**EXERCISE AIM**
Extract every line of the listing below and reproduce each one verbatim, with no changes.

**DATASET ROWS**
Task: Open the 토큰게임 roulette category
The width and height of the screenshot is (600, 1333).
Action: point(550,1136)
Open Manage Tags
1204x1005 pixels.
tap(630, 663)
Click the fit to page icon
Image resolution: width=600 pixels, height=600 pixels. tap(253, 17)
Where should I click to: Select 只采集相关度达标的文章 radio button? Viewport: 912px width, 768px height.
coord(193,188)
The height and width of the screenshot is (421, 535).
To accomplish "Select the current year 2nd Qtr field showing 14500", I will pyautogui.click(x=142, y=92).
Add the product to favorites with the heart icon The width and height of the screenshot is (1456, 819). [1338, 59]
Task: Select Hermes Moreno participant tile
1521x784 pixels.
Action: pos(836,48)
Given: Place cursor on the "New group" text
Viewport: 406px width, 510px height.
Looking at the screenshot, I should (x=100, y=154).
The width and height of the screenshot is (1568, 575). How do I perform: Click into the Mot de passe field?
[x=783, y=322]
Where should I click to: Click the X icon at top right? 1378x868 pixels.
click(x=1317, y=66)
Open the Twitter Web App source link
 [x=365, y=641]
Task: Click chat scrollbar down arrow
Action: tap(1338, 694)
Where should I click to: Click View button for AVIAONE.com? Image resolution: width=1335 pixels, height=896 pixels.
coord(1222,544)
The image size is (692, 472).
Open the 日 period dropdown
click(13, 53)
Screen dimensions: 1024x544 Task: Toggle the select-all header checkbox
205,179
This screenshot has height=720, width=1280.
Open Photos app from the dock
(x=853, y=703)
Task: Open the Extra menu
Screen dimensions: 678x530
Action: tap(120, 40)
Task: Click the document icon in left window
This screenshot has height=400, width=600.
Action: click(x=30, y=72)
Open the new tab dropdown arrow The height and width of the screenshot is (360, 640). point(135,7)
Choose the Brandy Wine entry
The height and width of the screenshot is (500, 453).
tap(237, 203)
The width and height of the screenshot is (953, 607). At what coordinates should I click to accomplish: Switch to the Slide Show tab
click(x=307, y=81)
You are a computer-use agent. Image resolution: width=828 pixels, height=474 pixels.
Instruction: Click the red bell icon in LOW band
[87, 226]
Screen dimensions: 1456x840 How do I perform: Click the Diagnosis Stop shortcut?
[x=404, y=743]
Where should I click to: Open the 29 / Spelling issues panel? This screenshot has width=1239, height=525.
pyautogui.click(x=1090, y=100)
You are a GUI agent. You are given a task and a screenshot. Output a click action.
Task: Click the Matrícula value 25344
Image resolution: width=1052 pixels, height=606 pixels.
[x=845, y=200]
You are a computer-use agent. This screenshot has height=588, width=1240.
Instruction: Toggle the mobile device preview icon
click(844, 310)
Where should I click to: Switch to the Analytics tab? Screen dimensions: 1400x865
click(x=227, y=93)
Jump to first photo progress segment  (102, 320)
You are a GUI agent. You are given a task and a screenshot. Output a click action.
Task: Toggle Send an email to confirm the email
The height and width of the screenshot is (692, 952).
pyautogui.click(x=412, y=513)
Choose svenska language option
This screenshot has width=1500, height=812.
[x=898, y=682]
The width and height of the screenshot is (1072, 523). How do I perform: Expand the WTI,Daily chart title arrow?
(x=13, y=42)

**PROBLEM SOLUTION**
Task: Open the 토큰게임 roulette category
The width and height of the screenshot is (600, 1333).
Action: point(550,1136)
Open Manage Tags
1204x1005 pixels.
tap(630, 663)
Click the fit to page icon
Image resolution: width=600 pixels, height=600 pixels. tap(253, 17)
Where should I click to: Select 只采集相关度达标的文章 radio button? Viewport: 912px width, 768px height.
coord(193,188)
The height and width of the screenshot is (421, 535).
To accomplish "Select the current year 2nd Qtr field showing 14500", I will pyautogui.click(x=142, y=92).
Add the product to favorites with the heart icon The width and height of the screenshot is (1456, 819). [1338, 59]
Task: Select Hermes Moreno participant tile
1521x784 pixels.
Action: pos(836,48)
Given: Place cursor on the "New group" text
Viewport: 406px width, 510px height.
Looking at the screenshot, I should (x=100, y=154).
The width and height of the screenshot is (1568, 575). How do I perform: Click into the Mot de passe field?
[x=783, y=322]
Where should I click to: Click the X icon at top right? 1378x868 pixels.
click(x=1317, y=66)
Open the Twitter Web App source link
 [x=365, y=641]
Task: Click chat scrollbar down arrow
Action: tap(1338, 694)
Where should I click to: Click View button for AVIAONE.com? Image resolution: width=1335 pixels, height=896 pixels.
coord(1222,544)
The image size is (692, 472).
Open the 日 period dropdown
click(13, 53)
Screen dimensions: 1024x544 Task: Toggle the select-all header checkbox
205,179
This screenshot has height=720, width=1280.
Open Photos app from the dock
(x=853, y=703)
Task: Open the Extra menu
Screen dimensions: 678x530
Action: tap(120, 40)
Task: Click the document icon in left window
This screenshot has height=400, width=600.
Action: click(x=30, y=72)
Open the new tab dropdown arrow The height and width of the screenshot is (360, 640). point(135,7)
Choose the Brandy Wine entry
The height and width of the screenshot is (500, 453).
tap(237, 203)
The width and height of the screenshot is (953, 607). At what coordinates should I click to accomplish: Switch to the Slide Show tab
click(x=307, y=81)
You are a computer-use agent. Image resolution: width=828 pixels, height=474 pixels.
Instruction: Click the red bell icon in LOW band
[87, 226]
Screen dimensions: 1456x840 How do I perform: Click the Diagnosis Stop shortcut?
[x=404, y=743]
Where should I click to: Open the 29 / Spelling issues panel? This screenshot has width=1239, height=525.
pyautogui.click(x=1090, y=100)
You are a GUI agent. You are given a task and a screenshot. Output a click action.
Task: Click the Matrícula value 25344
Image resolution: width=1052 pixels, height=606 pixels.
[x=845, y=200]
You are a computer-use agent. This screenshot has height=588, width=1240.
Instruction: Toggle the mobile device preview icon
click(844, 310)
Where should I click to: Switch to the Analytics tab? Screen dimensions: 1400x865
click(x=227, y=93)
Jump to first photo progress segment  (102, 320)
You are a GUI agent. You are given a task and a screenshot. Output a click action.
Task: Toggle Send an email to confirm the email
The height and width of the screenshot is (692, 952).
pyautogui.click(x=412, y=513)
Choose svenska language option
This screenshot has width=1500, height=812.
[x=898, y=682]
The width and height of the screenshot is (1072, 523). How do I perform: Expand the WTI,Daily chart title arrow?
(x=13, y=42)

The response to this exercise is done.